Rule Applier Example

This notebook contains an example of how the Rule Applier can be used to apply Iguanas-readable rules to a dataset.

Requirements

To run, you’ll need the following:

  • A dataset containing the same features used in the rules.


Import packages

[16]:
from iguanas.rule_application import RuleApplier
from iguanas.metrics.classification import FScore

import pandas as pd

Read in data

Let’s read in some dummy data.

[17]:
X = pd.read_csv(
    'dummy_data/X_train.csv',
    index_col='eid'
)
y = pd.read_csv(
    'dummy_data/y_train.csv',
    index_col='eid'
).squeeze()

Apply rules

Set up class parameters

Now we can set our class parameters for the Rule Applier. Here we’re specifying an additional metric to calculate for each rule (the F1 score). However, you can omit this if you just need to calculate the standard results (Precision, Recall and PercDataFlagged).

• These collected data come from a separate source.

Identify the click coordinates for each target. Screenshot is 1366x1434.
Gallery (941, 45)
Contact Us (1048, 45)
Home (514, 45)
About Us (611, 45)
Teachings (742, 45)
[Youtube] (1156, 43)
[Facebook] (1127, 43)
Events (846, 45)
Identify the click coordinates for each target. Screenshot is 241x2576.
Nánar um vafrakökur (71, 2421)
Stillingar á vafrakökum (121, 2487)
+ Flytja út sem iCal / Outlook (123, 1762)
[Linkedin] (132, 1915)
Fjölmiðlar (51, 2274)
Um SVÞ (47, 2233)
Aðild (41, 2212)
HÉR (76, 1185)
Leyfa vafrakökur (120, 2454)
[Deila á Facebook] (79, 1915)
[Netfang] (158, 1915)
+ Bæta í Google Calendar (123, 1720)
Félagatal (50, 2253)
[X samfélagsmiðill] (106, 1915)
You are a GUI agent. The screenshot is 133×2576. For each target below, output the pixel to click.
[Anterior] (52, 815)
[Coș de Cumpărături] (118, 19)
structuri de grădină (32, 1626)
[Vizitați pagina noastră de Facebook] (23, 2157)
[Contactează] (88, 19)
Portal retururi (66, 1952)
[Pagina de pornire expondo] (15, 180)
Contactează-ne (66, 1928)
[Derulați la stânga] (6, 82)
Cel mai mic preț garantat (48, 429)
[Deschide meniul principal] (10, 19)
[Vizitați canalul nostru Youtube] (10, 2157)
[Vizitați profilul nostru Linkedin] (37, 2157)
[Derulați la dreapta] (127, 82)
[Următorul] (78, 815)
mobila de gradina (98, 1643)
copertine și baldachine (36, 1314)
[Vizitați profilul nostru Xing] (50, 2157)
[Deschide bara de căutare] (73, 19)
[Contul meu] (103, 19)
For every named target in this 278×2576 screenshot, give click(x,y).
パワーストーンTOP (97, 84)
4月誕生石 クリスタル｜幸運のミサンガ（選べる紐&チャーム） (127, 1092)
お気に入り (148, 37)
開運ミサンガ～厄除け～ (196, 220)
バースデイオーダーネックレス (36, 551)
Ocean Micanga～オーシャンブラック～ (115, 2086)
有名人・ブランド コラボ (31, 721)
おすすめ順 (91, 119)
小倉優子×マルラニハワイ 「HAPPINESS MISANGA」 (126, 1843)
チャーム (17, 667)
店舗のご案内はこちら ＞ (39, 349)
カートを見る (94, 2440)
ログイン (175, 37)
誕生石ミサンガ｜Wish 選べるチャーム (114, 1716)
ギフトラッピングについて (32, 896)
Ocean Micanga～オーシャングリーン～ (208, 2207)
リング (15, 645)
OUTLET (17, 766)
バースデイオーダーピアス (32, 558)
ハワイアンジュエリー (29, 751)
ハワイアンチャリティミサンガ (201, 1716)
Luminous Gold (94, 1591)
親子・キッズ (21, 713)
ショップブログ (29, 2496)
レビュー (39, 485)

Please see the class docstring for more information on each parameter.

[18]:
fs = FScore(beta=1)
[19]:
params = {
    'rule_strings': {
        'Rule1': "(X['account_number_num_fraud_transactions_per_account_number_1day']>=1)",
        'Rule2': "(X['account_number_num_fraud_transactions_per_account_number_1day']>=1)&(X['account_number_num_fraud_transactions_per_account_number_30day']>=1)",
        'Rule3': "(X['account_number_num_fraud_transactions_per_account_number_1day']>=1)&(X['order_total']>50.87)"
    },
    'opt_func': fs.fit
}

Instantiate class and run

Once the parameters have been set, we can run the .transform() method to apply the list of rules to the dataset. Note that you can omit the y parameter if you have unlabelled data (however ensure that if you are providing an optimisation function to opt_func, it is not expecting a target column - see the optimisation_functions module for more information):

[20]:
ara = RuleApplier(**params)
X_rules = ara.transform(
    X=X,
    y=y,
    sample_weight=None
)

Outputs

The .transform() method returns a dataframe giving the binary columns of the rules as applied to the training dataset.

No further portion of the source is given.